Items from a dataset:
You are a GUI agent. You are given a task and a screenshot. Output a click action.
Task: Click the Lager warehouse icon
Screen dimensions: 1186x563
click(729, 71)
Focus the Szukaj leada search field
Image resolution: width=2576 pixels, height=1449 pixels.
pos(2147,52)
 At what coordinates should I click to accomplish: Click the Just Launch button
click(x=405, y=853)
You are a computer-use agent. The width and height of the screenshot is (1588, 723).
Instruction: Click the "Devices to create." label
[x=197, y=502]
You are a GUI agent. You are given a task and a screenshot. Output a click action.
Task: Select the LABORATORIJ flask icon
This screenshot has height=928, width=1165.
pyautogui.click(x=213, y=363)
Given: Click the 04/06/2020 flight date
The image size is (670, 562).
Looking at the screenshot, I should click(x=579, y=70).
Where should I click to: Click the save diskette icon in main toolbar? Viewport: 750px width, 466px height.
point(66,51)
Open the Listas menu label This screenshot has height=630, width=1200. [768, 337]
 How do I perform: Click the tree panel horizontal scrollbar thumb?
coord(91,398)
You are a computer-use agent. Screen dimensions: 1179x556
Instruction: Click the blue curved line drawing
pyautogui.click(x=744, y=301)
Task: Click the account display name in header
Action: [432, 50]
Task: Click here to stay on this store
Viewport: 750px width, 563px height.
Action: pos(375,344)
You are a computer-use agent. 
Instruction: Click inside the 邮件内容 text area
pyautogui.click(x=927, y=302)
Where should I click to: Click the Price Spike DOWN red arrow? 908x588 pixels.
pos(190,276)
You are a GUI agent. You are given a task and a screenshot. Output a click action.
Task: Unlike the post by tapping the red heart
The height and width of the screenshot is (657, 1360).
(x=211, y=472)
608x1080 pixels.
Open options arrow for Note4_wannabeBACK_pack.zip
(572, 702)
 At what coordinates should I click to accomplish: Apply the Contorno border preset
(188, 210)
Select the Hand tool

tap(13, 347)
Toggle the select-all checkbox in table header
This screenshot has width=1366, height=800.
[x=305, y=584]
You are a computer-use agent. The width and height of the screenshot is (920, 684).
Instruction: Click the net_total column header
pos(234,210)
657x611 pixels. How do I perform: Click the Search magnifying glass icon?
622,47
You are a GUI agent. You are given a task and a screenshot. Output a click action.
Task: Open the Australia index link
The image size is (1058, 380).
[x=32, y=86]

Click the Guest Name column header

▸ **The task**
Recopy the entries above in their entirety, exactly.

▸ **Reply to the exercise**
You are a GUI agent. You are given a task and a screenshot. Output a click action.
Task: Click the Lager warehouse icon
Screen dimensions: 1186x563
click(729, 71)
Focus the Szukaj leada search field
Image resolution: width=2576 pixels, height=1449 pixels.
pos(2147,52)
 At what coordinates should I click to accomplish: Click the Just Launch button
click(x=405, y=853)
You are a computer-use agent. The width and height of the screenshot is (1588, 723).
Instruction: Click the "Devices to create." label
[x=197, y=502]
You are a GUI agent. You are given a task and a screenshot. Output a click action.
Task: Select the LABORATORIJ flask icon
This screenshot has height=928, width=1165.
pyautogui.click(x=213, y=363)
Given: Click the 04/06/2020 flight date
The image size is (670, 562).
Looking at the screenshot, I should click(x=579, y=70).
Where should I click to: Click the save diskette icon in main toolbar? Viewport: 750px width, 466px height.
point(66,51)
Open the Listas menu label This screenshot has height=630, width=1200. [768, 337]
 How do I perform: Click the tree panel horizontal scrollbar thumb?
coord(91,398)
You are a computer-use agent. Screen dimensions: 1179x556
Instruction: Click the blue curved line drawing
pyautogui.click(x=744, y=301)
Task: Click the account display name in header
Action: [432, 50]
Task: Click here to stay on this store
Viewport: 750px width, 563px height.
Action: pos(375,344)
You are a computer-use agent. 
Instruction: Click inside the 邮件内容 text area
pyautogui.click(x=927, y=302)
Where should I click to: Click the Price Spike DOWN red arrow? 908x588 pixels.
pos(190,276)
You are a GUI agent. You are given a task and a screenshot. Output a click action.
Task: Unlike the post by tapping the red heart
The height and width of the screenshot is (657, 1360).
(x=211, y=472)
608x1080 pixels.
Open options arrow for Note4_wannabeBACK_pack.zip
(572, 702)
 At what coordinates should I click to accomplish: Apply the Contorno border preset
(188, 210)
Select the Hand tool

tap(13, 347)
Toggle the select-all checkbox in table header
This screenshot has width=1366, height=800.
[x=305, y=584]
You are a computer-use agent. The width and height of the screenshot is (920, 684).
Instruction: Click the net_total column header
pos(234,210)
657x611 pixels. How do I perform: Click the Search magnifying glass icon?
622,47
You are a GUI agent. You are given a task and a screenshot. Output a click action.
Task: Open the Australia index link
The image size is (1058, 380).
[x=32, y=86]

Click the Guest Name column header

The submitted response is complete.